Task brief - Take the data from its first line. Print each line exactly until the line containing "Expand the Type(s) de contenu filter" has been printed too.

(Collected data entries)
□ □ □ □ □ □ □

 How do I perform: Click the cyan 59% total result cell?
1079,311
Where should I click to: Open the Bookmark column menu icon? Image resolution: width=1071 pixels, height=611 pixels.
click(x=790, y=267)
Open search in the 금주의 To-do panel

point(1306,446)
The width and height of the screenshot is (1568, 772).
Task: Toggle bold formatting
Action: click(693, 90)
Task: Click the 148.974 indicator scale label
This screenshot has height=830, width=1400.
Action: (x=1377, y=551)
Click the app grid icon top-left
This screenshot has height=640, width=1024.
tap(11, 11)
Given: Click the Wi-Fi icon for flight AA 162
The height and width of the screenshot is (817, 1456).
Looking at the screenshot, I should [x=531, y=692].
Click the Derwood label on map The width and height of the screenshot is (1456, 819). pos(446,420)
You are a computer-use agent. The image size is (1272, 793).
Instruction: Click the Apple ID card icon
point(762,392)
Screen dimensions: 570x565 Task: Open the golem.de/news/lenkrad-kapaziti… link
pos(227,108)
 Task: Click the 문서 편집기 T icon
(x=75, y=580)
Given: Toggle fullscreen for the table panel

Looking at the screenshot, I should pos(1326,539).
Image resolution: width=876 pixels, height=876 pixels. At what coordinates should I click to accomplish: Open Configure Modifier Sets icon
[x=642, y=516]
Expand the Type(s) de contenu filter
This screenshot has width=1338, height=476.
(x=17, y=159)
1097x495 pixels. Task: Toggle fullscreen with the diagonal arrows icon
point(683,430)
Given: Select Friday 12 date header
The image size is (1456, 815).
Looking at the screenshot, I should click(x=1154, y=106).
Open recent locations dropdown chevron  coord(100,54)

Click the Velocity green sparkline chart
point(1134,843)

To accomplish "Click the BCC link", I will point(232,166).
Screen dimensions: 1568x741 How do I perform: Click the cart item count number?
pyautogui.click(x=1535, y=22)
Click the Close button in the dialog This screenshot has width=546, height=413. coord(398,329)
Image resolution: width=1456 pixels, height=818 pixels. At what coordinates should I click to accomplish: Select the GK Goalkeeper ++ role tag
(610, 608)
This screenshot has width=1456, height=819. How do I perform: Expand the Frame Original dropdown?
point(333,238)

□ □ □ □ □ □ □

Output of the exercise -
 How do I perform: Click the cyan 59% total result cell?
1079,311
Where should I click to: Open the Bookmark column menu icon? Image resolution: width=1071 pixels, height=611 pixels.
click(x=790, y=267)
Open search in the 금주의 To-do panel

point(1306,446)
The width and height of the screenshot is (1568, 772).
Task: Toggle bold formatting
Action: click(693, 90)
Task: Click the 148.974 indicator scale label
This screenshot has height=830, width=1400.
Action: (x=1377, y=551)
Click the app grid icon top-left
This screenshot has height=640, width=1024.
tap(11, 11)
Given: Click the Wi-Fi icon for flight AA 162
The height and width of the screenshot is (817, 1456).
Looking at the screenshot, I should [x=531, y=692].
Click the Derwood label on map The width and height of the screenshot is (1456, 819). pos(446,420)
You are a computer-use agent. The image size is (1272, 793).
Instruction: Click the Apple ID card icon
point(762,392)
Screen dimensions: 570x565 Task: Open the golem.de/news/lenkrad-kapaziti… link
pos(227,108)
 Task: Click the 문서 편집기 T icon
(x=75, y=580)
Given: Toggle fullscreen for the table panel

Looking at the screenshot, I should pos(1326,539).
Image resolution: width=876 pixels, height=876 pixels. At what coordinates should I click to accomplish: Open Configure Modifier Sets icon
[x=642, y=516]
Expand the Type(s) de contenu filter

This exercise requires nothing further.